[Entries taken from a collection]
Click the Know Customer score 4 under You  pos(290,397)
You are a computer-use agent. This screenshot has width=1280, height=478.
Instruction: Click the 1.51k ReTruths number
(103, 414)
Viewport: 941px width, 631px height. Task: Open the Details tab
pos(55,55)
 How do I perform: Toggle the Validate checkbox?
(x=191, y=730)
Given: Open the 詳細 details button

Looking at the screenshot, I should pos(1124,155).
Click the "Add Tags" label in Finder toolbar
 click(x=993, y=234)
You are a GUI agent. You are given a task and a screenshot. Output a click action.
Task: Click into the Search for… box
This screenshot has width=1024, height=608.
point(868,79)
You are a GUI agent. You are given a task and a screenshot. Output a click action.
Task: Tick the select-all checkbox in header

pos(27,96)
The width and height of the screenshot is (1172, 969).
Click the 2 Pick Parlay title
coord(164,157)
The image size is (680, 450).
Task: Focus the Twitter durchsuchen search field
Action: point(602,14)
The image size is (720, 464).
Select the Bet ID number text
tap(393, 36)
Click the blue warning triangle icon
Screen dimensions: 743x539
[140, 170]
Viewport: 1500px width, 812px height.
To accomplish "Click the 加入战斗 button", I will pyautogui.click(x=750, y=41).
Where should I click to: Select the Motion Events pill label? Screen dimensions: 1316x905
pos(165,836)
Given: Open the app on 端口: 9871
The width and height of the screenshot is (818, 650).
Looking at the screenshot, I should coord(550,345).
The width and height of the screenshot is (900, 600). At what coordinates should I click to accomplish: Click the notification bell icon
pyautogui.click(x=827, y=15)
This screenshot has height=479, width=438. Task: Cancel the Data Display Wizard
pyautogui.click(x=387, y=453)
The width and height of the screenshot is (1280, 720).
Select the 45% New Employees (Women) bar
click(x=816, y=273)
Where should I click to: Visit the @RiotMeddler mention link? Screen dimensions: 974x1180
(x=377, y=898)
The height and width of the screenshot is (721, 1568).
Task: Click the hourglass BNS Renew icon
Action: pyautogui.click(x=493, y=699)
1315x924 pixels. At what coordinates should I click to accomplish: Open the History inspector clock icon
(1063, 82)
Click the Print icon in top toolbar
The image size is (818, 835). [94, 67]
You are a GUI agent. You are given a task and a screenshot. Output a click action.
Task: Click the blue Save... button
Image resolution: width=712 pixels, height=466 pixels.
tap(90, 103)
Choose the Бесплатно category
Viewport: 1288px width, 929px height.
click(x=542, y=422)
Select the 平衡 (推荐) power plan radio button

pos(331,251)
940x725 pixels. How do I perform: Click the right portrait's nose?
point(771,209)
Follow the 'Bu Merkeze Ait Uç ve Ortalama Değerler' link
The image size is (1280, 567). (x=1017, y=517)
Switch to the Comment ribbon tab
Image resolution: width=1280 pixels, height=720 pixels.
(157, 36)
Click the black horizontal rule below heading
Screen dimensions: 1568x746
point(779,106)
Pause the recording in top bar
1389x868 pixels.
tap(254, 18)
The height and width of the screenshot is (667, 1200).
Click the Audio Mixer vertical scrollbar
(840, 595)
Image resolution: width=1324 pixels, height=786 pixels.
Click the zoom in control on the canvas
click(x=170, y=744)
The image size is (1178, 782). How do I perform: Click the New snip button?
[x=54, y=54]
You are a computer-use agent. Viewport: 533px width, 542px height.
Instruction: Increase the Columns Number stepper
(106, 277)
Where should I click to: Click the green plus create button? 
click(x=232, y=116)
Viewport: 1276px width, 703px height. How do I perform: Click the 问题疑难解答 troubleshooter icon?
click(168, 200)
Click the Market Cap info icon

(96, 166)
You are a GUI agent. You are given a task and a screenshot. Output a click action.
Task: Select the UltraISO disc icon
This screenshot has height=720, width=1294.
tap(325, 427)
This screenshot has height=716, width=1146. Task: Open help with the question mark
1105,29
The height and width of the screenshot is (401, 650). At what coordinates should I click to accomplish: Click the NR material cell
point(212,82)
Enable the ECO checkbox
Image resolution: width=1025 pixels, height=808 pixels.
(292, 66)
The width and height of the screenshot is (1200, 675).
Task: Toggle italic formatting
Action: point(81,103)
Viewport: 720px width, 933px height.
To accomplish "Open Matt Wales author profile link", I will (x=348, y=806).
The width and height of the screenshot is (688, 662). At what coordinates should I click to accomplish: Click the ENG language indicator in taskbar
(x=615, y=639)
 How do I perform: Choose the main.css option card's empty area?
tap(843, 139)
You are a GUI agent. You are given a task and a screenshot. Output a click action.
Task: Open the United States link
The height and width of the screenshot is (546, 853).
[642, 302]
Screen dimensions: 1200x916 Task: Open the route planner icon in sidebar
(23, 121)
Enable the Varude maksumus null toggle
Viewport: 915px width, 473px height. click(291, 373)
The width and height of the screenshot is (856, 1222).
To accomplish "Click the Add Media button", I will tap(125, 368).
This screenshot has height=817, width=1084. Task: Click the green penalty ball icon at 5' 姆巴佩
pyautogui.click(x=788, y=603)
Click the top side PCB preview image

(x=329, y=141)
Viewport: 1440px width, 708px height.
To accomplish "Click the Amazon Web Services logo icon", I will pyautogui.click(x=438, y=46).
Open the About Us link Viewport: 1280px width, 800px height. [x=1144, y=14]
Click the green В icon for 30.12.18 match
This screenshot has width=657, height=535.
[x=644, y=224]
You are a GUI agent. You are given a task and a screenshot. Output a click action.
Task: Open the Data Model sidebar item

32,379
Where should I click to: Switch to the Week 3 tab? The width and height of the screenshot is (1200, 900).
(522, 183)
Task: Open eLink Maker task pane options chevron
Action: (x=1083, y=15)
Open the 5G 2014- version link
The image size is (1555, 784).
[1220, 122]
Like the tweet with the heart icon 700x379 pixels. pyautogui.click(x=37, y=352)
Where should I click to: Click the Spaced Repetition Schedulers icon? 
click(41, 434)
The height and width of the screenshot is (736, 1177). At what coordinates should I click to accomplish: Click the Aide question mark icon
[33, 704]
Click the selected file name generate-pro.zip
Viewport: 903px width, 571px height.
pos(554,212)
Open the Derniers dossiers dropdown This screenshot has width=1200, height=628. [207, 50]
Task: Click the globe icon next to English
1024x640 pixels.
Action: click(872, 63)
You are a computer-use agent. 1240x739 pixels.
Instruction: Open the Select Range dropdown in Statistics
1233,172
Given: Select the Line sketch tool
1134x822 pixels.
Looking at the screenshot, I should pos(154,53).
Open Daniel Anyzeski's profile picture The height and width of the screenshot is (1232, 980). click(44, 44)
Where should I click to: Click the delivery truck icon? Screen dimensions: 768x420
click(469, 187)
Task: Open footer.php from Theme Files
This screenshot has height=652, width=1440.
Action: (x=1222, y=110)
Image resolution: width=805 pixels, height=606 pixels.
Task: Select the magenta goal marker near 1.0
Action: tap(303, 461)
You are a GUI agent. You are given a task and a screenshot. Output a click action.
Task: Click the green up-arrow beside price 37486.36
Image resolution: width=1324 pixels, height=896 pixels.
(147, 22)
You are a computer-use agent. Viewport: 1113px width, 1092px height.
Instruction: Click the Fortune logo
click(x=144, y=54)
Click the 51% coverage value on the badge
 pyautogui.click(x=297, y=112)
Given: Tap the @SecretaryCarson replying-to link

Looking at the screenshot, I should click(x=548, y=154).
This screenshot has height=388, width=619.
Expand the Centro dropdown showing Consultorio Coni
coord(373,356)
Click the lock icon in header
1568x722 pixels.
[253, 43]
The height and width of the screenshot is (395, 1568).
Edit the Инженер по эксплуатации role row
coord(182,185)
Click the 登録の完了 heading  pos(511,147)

**What to produce:** The data above should be returned in full, exactly as written.

**Solved exercise:**
Click the Know Customer score 4 under You  pos(290,397)
You are a computer-use agent. This screenshot has width=1280, height=478.
Instruction: Click the 1.51k ReTruths number
(103, 414)
Viewport: 941px width, 631px height. Task: Open the Details tab
pos(55,55)
 How do I perform: Toggle the Validate checkbox?
(x=191, y=730)
Given: Open the 詳細 details button

Looking at the screenshot, I should pos(1124,155).
Click the "Add Tags" label in Finder toolbar
 click(x=993, y=234)
You are a GUI agent. You are given a task and a screenshot. Output a click action.
Task: Click into the Search for… box
This screenshot has width=1024, height=608.
point(868,79)
You are a GUI agent. You are given a task and a screenshot. Output a click action.
Task: Tick the select-all checkbox in header

pos(27,96)
The width and height of the screenshot is (1172, 969).
Click the 2 Pick Parlay title
coord(164,157)
The image size is (680, 450).
Task: Focus the Twitter durchsuchen search field
Action: point(602,14)
The image size is (720, 464).
Select the Bet ID number text
tap(393, 36)
Click the blue warning triangle icon
Screen dimensions: 743x539
[140, 170]
Viewport: 1500px width, 812px height.
To accomplish "Click the 加入战斗 button", I will pyautogui.click(x=750, y=41).
Where should I click to: Select the Motion Events pill label? Screen dimensions: 1316x905
pos(165,836)
Given: Open the app on 端口: 9871
The width and height of the screenshot is (818, 650).
Looking at the screenshot, I should coord(550,345).
The width and height of the screenshot is (900, 600). At what coordinates should I click to accomplish: Click the notification bell icon
pyautogui.click(x=827, y=15)
This screenshot has height=479, width=438. Task: Cancel the Data Display Wizard
pyautogui.click(x=387, y=453)
The width and height of the screenshot is (1280, 720).
Select the 45% New Employees (Women) bar
click(x=816, y=273)
Where should I click to: Visit the @RiotMeddler mention link? Screen dimensions: 974x1180
(x=377, y=898)
The height and width of the screenshot is (721, 1568).
Task: Click the hourglass BNS Renew icon
Action: pyautogui.click(x=493, y=699)
1315x924 pixels. At what coordinates should I click to accomplish: Open the History inspector clock icon
(1063, 82)
Click the Print icon in top toolbar
The image size is (818, 835). [94, 67]
You are a GUI agent. You are given a task and a screenshot. Output a click action.
Task: Click the blue Save... button
Image resolution: width=712 pixels, height=466 pixels.
tap(90, 103)
Choose the Бесплатно category
Viewport: 1288px width, 929px height.
click(x=542, y=422)
Select the 平衡 (推荐) power plan radio button

pos(331,251)
940x725 pixels. How do I perform: Click the right portrait's nose?
point(771,209)
Follow the 'Bu Merkeze Ait Uç ve Ortalama Değerler' link
The image size is (1280, 567). (x=1017, y=517)
Switch to the Comment ribbon tab
Image resolution: width=1280 pixels, height=720 pixels.
(157, 36)
Click the black horizontal rule below heading
Screen dimensions: 1568x746
point(779,106)
Pause the recording in top bar
1389x868 pixels.
tap(254, 18)
The height and width of the screenshot is (667, 1200).
Click the Audio Mixer vertical scrollbar
(840, 595)
Image resolution: width=1324 pixels, height=786 pixels.
Click the zoom in control on the canvas
click(x=170, y=744)
The image size is (1178, 782). How do I perform: Click the New snip button?
[x=54, y=54]
You are a computer-use agent. Viewport: 533px width, 542px height.
Instruction: Increase the Columns Number stepper
(106, 277)
Where should I click to: Click the green plus create button? 
click(x=232, y=116)
Viewport: 1276px width, 703px height. How do I perform: Click the 问题疑难解答 troubleshooter icon?
click(168, 200)
Click the Market Cap info icon

(96, 166)
You are a GUI agent. You are given a task and a screenshot. Output a click action.
Task: Select the UltraISO disc icon
This screenshot has height=720, width=1294.
tap(325, 427)
This screenshot has height=716, width=1146. Task: Open help with the question mark
1105,29
The height and width of the screenshot is (401, 650). At what coordinates should I click to accomplish: Click the NR material cell
point(212,82)
Enable the ECO checkbox
Image resolution: width=1025 pixels, height=808 pixels.
(292, 66)
The width and height of the screenshot is (1200, 675).
Task: Toggle italic formatting
Action: point(81,103)
Viewport: 720px width, 933px height.
To accomplish "Open Matt Wales author profile link", I will (x=348, y=806).
The width and height of the screenshot is (688, 662). At what coordinates should I click to accomplish: Click the ENG language indicator in taskbar
(x=615, y=639)
 How do I perform: Choose the main.css option card's empty area?
tap(843, 139)
You are a GUI agent. You are given a task and a screenshot. Output a click action.
Task: Open the United States link
The height and width of the screenshot is (546, 853).
[642, 302]
Screen dimensions: 1200x916 Task: Open the route planner icon in sidebar
(23, 121)
Enable the Varude maksumus null toggle
Viewport: 915px width, 473px height. click(291, 373)
The width and height of the screenshot is (856, 1222).
To accomplish "Click the Add Media button", I will tap(125, 368).
This screenshot has height=817, width=1084. Task: Click the green penalty ball icon at 5' 姆巴佩
pyautogui.click(x=788, y=603)
Click the top side PCB preview image

(x=329, y=141)
Viewport: 1440px width, 708px height.
To accomplish "Click the Amazon Web Services logo icon", I will pyautogui.click(x=438, y=46).
Open the About Us link Viewport: 1280px width, 800px height. [x=1144, y=14]
Click the green В icon for 30.12.18 match
This screenshot has width=657, height=535.
[x=644, y=224]
You are a GUI agent. You are given a task and a screenshot. Output a click action.
Task: Open the Data Model sidebar item

32,379
Where should I click to: Switch to the Week 3 tab? The width and height of the screenshot is (1200, 900).
(522, 183)
Task: Open eLink Maker task pane options chevron
Action: (x=1083, y=15)
Open the 5G 2014- version link
The image size is (1555, 784).
[1220, 122]
Like the tweet with the heart icon 700x379 pixels. pyautogui.click(x=37, y=352)
Where should I click to: Click the Spaced Repetition Schedulers icon? 
click(41, 434)
The height and width of the screenshot is (736, 1177). At what coordinates should I click to accomplish: Click the Aide question mark icon
[33, 704]
Click the selected file name generate-pro.zip
Viewport: 903px width, 571px height.
pos(554,212)
Open the Derniers dossiers dropdown This screenshot has width=1200, height=628. [207, 50]
Task: Click the globe icon next to English
1024x640 pixels.
Action: click(872, 63)
You are a computer-use agent. 1240x739 pixels.
Instruction: Open the Select Range dropdown in Statistics
1233,172
Given: Select the Line sketch tool
1134x822 pixels.
Looking at the screenshot, I should pos(154,53).
Open Daniel Anyzeski's profile picture The height and width of the screenshot is (1232, 980). click(44, 44)
Where should I click to: Click the delivery truck icon? Screen dimensions: 768x420
click(469, 187)
Task: Open footer.php from Theme Files
This screenshot has height=652, width=1440.
Action: (x=1222, y=110)
Image resolution: width=805 pixels, height=606 pixels.
Task: Select the magenta goal marker near 1.0
Action: tap(303, 461)
You are a GUI agent. You are given a task and a screenshot. Output a click action.
Task: Click the green up-arrow beside price 37486.36
Image resolution: width=1324 pixels, height=896 pixels.
(147, 22)
You are a computer-use agent. Viewport: 1113px width, 1092px height.
Instruction: Click the Fortune logo
click(x=144, y=54)
Click the 51% coverage value on the badge
 pyautogui.click(x=297, y=112)
Given: Tap the @SecretaryCarson replying-to link

Looking at the screenshot, I should click(x=548, y=154).
This screenshot has height=388, width=619.
Expand the Centro dropdown showing Consultorio Coni
coord(373,356)
Click the lock icon in header
1568x722 pixels.
[253, 43]
The height and width of the screenshot is (395, 1568).
Edit the Инженер по эксплуатации role row
coord(182,185)
Click the 登録の完了 heading  pos(511,147)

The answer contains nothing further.